Human error is the other pain point in the security versus usability debate. The more complex a user interface or user experience, the more risk there is for error, and the more risk there is for error, particularly around security settings, the higher the security risk.


Striking a balance between usability and security measures

As you can see, the competition between requirements can make it challenging to create solutions that effectively balance security and usability.


In many cases, the industry has blamed users rather than trying to find solutions that are both easy to use and highly secure.


Cybersecurity training can help greatly reduce this gap, and bring users and systems toward closer harmony, but it certainly can't be the only way we try to solve the usability problem.


Security technology is partially to blame. We've allowed ourselves to buy into the notion that a secure system requires things to be difficult for end-users.


That doesn't have to be the case. We can create usable security.

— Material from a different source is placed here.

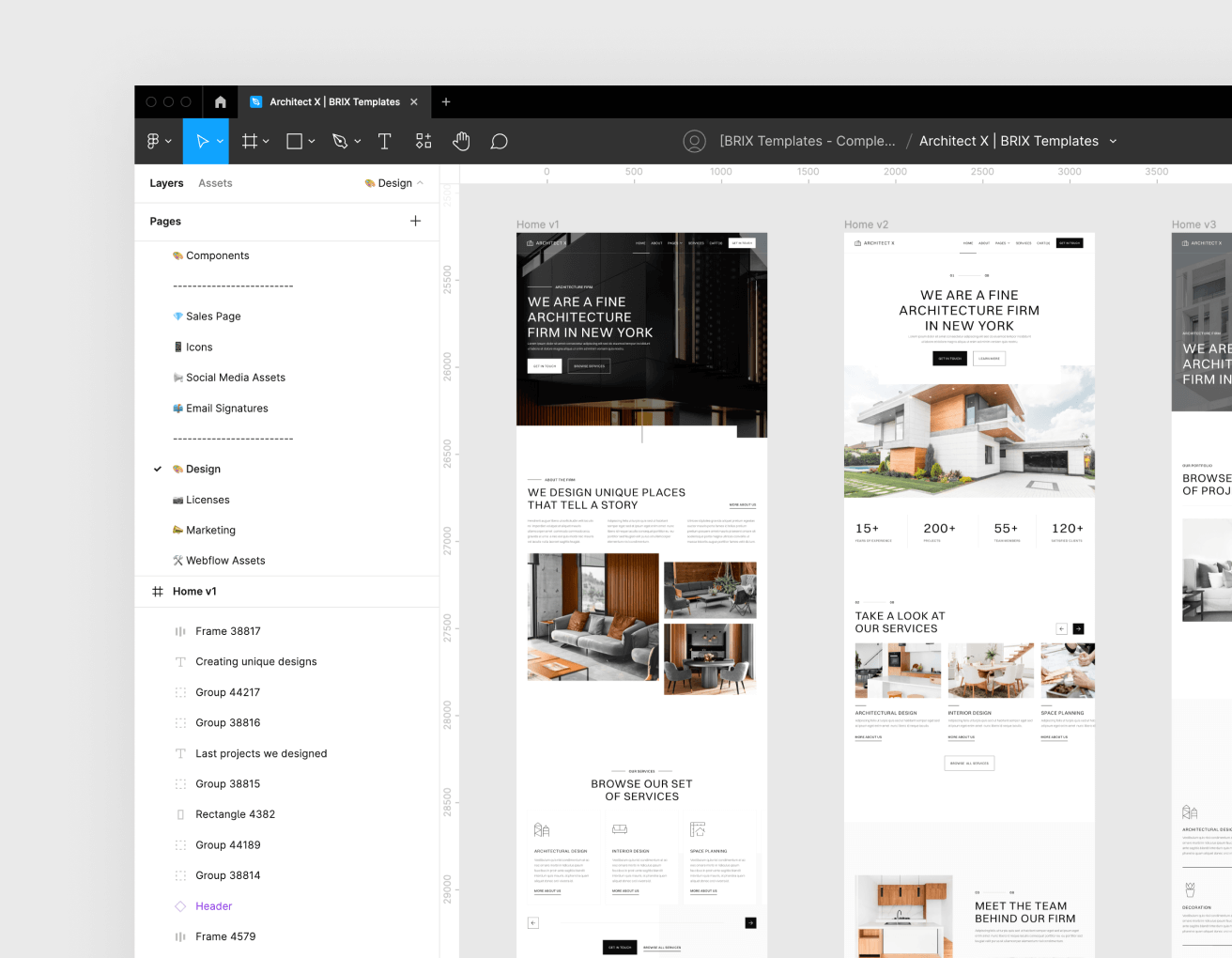1232x958 pixels.
Task: Select the Text tool
Action: pyautogui.click(x=384, y=141)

Organizations need to provide each user with tools that are both easy to use and highly secure. And it doesn't have to be impossible anymore.


Security can be simple

It is our belief here at Archon that security can be simple. And we strive every day to make it a reality.

Secure any user or device simply by connecting to a GoSilent cube. It is compatible with any IP-enabled endpoint (no matter how old), and effective over any connection (no matter how public), with near-zero configuration required - security so simple, “it just works.”


Anyone can use it.

The GoSilent Cube can be set up in just minutes with simple plug-and-play functionality. No technical administrator is required to set or configure the device.


Secure Over Any Connection.

Even the least secure connections become incredibly secure. Public Wi-Fi and captive portals are riddled with vulnerabilities that allow hackers to intercept the connection between the user and website they are trying to visit. GoSilent protects you even on these connections.


Connect from Anywhere.

No more worries about where you are connecting from geographically or physically when combined with our GoSilent Global servers.


Outfit Any IP-Enabled Device.

Connect and secure any endpoint that works with an IP address. GoSilent Cube is completely network, platform, and operating system agnostic.


Secure Multiple Devices at Once.

Create a cost-effective solution to secure a large number of active devices simultaneously. Securely connect between 5 and 30 endpoints at a time with a single GoSilent Cube. 


Top Secret Level Security.

Rest assured that your data will be secured using the most advanced methods to date. Built to adhere to even National Security standards, GoSilent protects your data to the highest levels.


Final thoughts

We believe it is our mission to provide organizations with simple, highly secure solutions for protecting data as it moves between people, places, devices, and networks.


We believe security doesn't have to be at odds with usability.


We believe that it is possible.


So each and every day, our talented team goes to work finding ways to create solutions that are both secure and highly user friendly.